START Exercise passage

Justin Bieber Haters are all Losers (10 Reasons)
Posted by Michael Vacanti
Obviously Justin Bieber is getting some negative press lately.
Egged his neighbor.
Got rung up on DUI charges.
Now, there is talk of deporting him back to Canada.
Wait Wait Wait.
Well yes, I do that too. But today I want to defend the person who gets the most unjustified hate on planet earth.
A polarizing 19 year old, fans obsess over him while seemingly everyone age 24+ hates the kid.
Here are the ten most common critiques squealed by Bieber haters, followed by reasons you should bite your damn tongue.
Hate #1: “His Music Sucks”
This baffles me because the kid is a legitimate talent. He plays the piano, writes his own lyrics and he sings well.
Sure, many songs cater to his 13-17 year-old female target market.
But when “Bandz A Make Her Dance” reaches platinum [here] and famous musicians from The Beatles and MJ to Britney and Beyonce get caught lip synching, how can you write off a kid for dominating the acoustic version off a song HE wrote, LIVE on a national television?

END Exercise passage
START Supplied entries

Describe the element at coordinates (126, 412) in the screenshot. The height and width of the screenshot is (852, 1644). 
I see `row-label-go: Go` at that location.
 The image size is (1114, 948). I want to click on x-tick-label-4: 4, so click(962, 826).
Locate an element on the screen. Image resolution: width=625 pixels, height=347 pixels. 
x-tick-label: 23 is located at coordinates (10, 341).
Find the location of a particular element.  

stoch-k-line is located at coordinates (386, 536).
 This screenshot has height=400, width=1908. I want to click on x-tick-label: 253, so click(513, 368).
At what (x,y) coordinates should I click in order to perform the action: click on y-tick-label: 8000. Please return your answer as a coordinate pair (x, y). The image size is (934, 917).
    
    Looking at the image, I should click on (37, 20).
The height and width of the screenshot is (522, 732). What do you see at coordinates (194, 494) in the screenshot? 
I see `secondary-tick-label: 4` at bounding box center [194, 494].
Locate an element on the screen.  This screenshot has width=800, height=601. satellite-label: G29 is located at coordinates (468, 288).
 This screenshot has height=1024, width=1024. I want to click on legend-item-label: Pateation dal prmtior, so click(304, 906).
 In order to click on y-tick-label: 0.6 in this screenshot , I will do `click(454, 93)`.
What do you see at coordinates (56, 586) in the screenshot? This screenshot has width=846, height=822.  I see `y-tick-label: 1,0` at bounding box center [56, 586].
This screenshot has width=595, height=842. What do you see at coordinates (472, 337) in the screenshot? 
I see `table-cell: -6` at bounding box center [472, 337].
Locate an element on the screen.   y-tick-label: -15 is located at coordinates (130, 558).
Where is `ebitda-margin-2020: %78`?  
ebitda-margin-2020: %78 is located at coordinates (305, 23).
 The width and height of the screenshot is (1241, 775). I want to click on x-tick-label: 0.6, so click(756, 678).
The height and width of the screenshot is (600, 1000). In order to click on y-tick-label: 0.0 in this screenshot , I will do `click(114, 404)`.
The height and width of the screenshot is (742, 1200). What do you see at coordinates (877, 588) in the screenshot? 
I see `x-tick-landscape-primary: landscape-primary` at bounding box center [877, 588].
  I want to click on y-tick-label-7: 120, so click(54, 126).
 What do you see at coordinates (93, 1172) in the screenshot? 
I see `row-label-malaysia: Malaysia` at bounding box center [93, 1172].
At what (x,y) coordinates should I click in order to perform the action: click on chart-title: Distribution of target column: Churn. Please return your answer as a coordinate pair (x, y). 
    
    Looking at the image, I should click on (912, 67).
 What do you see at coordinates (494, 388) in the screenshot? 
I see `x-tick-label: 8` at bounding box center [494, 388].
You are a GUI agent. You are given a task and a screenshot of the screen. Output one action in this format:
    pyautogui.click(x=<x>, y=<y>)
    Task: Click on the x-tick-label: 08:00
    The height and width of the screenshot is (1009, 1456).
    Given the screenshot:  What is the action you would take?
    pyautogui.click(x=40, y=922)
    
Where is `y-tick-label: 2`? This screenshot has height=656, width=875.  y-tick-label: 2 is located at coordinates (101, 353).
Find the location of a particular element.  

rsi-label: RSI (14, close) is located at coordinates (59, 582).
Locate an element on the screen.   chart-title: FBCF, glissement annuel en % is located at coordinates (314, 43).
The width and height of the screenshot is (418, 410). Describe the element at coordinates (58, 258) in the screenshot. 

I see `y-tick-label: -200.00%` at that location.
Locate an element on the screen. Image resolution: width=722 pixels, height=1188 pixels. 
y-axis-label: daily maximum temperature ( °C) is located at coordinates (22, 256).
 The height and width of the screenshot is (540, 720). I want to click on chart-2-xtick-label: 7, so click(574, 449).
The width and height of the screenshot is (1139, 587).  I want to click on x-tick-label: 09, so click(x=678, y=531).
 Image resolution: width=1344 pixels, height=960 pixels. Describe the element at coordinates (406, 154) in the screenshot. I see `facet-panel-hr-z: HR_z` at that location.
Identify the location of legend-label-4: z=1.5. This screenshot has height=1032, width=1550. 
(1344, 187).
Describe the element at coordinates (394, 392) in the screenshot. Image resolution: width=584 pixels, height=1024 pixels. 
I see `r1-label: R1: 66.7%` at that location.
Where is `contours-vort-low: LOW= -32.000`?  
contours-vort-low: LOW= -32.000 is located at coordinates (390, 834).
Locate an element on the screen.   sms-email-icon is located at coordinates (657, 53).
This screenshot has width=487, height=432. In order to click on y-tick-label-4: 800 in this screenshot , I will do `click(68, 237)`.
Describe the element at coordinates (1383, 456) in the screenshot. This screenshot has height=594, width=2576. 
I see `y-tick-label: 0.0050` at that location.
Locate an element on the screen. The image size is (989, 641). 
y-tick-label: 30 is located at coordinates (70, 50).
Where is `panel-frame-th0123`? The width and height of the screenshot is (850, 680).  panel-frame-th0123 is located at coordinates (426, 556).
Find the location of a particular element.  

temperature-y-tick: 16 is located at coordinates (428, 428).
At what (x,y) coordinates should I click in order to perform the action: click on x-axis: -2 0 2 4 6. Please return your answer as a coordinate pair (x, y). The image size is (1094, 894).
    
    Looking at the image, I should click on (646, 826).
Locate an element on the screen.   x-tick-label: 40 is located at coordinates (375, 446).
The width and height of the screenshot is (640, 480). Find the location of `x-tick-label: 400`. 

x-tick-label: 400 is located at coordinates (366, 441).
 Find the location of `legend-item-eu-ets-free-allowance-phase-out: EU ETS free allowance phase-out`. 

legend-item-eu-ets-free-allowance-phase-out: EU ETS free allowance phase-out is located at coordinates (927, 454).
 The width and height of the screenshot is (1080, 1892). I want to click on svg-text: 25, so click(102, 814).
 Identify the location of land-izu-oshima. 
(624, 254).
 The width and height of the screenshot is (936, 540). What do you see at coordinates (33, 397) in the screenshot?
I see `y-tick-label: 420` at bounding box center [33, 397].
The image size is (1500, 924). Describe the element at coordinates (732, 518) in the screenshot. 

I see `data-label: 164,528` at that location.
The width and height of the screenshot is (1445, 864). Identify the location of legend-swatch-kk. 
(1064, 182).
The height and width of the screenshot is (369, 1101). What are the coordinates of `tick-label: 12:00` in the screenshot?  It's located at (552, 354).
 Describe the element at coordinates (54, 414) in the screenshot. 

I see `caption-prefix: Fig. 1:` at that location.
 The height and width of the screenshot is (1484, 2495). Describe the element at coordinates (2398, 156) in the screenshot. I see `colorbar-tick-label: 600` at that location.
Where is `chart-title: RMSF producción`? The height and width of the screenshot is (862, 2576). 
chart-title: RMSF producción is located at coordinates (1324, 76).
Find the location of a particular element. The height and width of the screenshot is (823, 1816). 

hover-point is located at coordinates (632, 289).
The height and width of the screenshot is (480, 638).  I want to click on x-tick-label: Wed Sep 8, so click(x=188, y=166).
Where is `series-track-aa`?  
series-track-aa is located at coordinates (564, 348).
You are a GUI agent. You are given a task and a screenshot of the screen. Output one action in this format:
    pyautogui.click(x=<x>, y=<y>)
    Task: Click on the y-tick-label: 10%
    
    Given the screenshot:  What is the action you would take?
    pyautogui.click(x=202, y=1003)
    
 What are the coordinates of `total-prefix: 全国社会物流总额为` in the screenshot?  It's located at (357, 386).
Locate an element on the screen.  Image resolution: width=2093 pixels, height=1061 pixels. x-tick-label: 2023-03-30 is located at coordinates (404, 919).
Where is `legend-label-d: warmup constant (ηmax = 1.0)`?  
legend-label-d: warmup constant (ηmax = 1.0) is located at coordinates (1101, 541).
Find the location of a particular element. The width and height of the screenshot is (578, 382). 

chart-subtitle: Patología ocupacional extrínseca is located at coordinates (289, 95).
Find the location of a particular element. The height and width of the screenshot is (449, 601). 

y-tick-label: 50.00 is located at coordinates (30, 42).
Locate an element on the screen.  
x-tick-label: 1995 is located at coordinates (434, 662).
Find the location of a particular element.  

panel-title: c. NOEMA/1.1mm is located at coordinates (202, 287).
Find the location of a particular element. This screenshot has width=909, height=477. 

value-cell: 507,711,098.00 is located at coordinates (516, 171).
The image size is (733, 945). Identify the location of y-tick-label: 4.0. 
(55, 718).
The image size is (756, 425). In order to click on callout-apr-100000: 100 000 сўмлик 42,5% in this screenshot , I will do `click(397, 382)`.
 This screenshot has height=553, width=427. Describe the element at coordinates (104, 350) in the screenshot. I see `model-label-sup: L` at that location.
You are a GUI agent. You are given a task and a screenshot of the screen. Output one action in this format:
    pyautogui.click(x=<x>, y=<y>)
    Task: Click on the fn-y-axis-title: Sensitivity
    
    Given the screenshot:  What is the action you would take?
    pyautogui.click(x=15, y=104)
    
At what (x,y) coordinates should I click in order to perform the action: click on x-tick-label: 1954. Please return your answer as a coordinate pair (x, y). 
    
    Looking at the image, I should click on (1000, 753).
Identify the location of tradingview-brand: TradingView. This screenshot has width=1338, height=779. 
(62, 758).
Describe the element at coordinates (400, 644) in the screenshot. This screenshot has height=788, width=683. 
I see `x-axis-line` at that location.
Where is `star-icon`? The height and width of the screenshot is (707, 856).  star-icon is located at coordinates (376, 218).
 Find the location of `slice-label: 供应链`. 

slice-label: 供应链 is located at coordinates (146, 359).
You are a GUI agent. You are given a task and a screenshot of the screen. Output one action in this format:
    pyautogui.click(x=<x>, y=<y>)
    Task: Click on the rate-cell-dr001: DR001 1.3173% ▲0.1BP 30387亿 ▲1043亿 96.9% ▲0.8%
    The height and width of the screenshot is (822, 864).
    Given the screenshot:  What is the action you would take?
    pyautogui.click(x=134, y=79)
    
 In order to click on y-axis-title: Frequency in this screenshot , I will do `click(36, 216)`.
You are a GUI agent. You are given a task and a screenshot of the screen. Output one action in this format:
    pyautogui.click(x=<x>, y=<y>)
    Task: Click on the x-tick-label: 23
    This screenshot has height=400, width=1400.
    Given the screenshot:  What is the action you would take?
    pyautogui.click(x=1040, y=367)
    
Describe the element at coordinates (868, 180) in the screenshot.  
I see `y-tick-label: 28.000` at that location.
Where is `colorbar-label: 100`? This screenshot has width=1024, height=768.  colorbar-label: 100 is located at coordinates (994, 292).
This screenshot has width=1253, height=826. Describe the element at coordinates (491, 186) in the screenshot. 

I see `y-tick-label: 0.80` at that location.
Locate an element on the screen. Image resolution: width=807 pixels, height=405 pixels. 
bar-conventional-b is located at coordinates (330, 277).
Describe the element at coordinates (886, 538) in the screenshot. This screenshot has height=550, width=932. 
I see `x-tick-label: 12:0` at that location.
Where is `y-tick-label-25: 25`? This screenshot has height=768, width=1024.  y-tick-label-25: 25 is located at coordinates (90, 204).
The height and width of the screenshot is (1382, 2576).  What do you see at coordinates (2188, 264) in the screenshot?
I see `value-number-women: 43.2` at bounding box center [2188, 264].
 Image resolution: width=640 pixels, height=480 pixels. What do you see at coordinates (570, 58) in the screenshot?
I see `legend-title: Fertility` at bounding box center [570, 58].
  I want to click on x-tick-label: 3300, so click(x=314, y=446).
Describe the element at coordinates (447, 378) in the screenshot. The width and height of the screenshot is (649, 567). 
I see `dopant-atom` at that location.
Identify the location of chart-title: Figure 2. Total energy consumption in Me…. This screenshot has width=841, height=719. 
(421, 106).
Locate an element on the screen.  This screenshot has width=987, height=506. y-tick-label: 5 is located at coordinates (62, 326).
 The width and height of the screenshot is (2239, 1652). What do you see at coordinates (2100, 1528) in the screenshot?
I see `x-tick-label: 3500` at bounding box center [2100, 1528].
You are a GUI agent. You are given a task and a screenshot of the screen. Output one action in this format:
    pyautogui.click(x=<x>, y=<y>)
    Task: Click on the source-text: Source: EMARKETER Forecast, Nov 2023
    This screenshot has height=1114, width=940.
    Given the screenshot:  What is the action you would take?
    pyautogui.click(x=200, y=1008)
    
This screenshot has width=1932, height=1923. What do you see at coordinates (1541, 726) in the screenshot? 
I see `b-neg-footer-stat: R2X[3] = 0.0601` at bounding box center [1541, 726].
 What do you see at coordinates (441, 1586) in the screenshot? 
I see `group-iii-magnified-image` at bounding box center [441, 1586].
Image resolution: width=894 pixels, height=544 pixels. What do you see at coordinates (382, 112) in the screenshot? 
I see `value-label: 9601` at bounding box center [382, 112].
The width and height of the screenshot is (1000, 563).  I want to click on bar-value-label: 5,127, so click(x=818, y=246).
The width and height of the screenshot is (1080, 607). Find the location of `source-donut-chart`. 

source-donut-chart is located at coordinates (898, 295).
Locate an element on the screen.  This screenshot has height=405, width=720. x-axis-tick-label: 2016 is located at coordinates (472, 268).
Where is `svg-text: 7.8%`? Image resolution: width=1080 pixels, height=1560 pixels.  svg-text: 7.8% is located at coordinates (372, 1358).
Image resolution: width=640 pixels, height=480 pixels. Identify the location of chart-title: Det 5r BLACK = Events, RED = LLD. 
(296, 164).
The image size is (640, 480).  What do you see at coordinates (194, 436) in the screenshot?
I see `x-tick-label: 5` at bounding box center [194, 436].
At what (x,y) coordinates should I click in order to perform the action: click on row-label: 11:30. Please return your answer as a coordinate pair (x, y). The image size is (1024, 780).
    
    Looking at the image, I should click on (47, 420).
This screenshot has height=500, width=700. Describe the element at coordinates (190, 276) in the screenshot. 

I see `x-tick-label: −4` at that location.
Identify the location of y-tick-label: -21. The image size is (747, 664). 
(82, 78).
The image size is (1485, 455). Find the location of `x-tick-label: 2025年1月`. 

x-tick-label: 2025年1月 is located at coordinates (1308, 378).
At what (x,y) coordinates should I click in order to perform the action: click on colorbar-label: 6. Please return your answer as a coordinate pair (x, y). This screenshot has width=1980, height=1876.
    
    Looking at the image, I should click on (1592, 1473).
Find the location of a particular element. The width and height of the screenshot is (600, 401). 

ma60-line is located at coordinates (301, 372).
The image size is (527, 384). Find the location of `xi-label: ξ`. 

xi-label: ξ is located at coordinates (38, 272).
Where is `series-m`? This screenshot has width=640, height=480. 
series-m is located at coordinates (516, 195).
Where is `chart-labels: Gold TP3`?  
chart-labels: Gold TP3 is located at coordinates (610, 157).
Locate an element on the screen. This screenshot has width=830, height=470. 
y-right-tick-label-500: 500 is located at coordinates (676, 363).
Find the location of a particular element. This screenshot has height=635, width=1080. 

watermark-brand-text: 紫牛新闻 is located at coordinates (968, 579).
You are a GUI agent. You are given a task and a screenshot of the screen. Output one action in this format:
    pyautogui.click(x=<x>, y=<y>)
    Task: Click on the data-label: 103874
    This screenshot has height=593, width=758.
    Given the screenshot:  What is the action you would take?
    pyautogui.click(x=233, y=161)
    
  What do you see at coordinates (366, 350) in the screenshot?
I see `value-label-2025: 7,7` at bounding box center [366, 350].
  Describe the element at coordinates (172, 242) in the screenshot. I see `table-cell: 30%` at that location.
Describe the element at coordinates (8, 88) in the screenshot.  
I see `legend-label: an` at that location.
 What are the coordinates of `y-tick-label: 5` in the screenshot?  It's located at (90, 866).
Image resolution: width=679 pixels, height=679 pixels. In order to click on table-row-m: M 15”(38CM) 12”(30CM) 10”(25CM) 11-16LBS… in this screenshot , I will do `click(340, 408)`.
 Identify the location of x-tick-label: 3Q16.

END Supplied entries

§ **Exercise 1**:
Please list every musician or act the Bieber post names as having been caught lip synching.
§ **Exercise 2**:
Decide whether each statement agrees with the Bieber post: (a) Bieber plays the guitar; (b) Bieber is described as 19 years old; (c) the post covers twelve common critiques. Answer yes or no for each and quote the words that settle it.

§ **Worked solution 1**:
The Beatles, MJ, Britney, Beyonce

§ **Worked solution 2**:
(a) No: "He plays the piano, writes his own lyrics and he sings well."
(b) Yes: "A polarizing 19 year old"
(c) No: "Here are the ten most common critiques"